(THE TASKS):
a – In the golden retriever forum thread, what rehoming fee is being asked for the dog?
b – Copy out the golden retriever thread, everything from "## mylissyk (Feb" down to "(Jun 1, 2007)".
c – Summarize the golden retriever forum thread in two sentences.

(DOCUMENT):
- - -
# AKC Golden Retriever - Walker, LA



## Florabora22 (Nov 30, 2008)

http://batonrouge.craigslist.org/pet/1701067141.html

Asking for a $150 rehoming fee. Gosh, if I could afford another dog... :no:


----------



## C's Mom (Dec 7, 2009)

What a beautiful girl and she looks so sad sitting outside in the dirt. Fingers crossed that someone with a kind heart adopts this girl.


----------



## mylissyk (Feb 25, 2007)

I sent them an email with the contact list for the GR rescues. I hope they will call them.


----------



## CarolinaCasey (Jun 1, 2007)

She's beautiful. I hope a forever home is in her future.


----------



## Karen519 (Aug 21, 2006)

*Kdmarsh*

Kdmarsh

Oh My God, poor girl sitting outside in the dirt.

I really hope the contact some Golden Ret. Rescues.
J&L Golden Ret. Rescue is in Point Clear, AL, which is 3 HRS. 30 MINS. from Baton Rouge, LA, but I think they would take her IF they have room.
http://www.petfinder.com/shelters/goldens4you.html


----------



## Florabora22 (Nov 30, 2008)

Karen519 said:


> Kdmarsh
> 
> Oh My God, poor girl sitting outside in the dirt.
> 
> ...


Yeah, I usually email these people the contacts to local rescues, but I never hear back from them. Also, I assume that since they're asking for $$$ they're not going to give the dog up for free.  We can only hope I'm wrong!


----------
- - -
(SUPPLIED MATERIAL):

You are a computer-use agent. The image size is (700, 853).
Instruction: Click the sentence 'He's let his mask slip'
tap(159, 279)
- - -
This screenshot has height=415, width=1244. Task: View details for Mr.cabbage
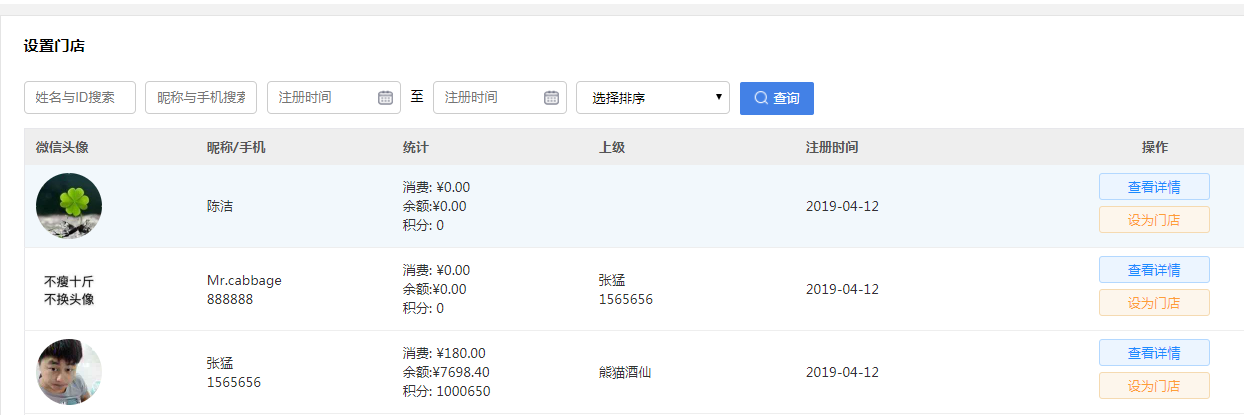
- - -
(IN RESPONSE):
a – $150

b –
## mylissyk (Feb 25, 2007)

I sent them an email with the contact list for the GR rescues. I hope they will call them.


----------



## CarolinaCasey (Jun 1, 2007)

c – A forum member shares a listing for an AKC golden retriever in Walker, LA, whose owners are asking a $150 rehoming fee. Others call her beautiful and feel sorry that she sits outside in the dirt, and members have emailed the owners rescue contacts and pointed to J&L Golden Ret. Rescue in Point Clear, AL.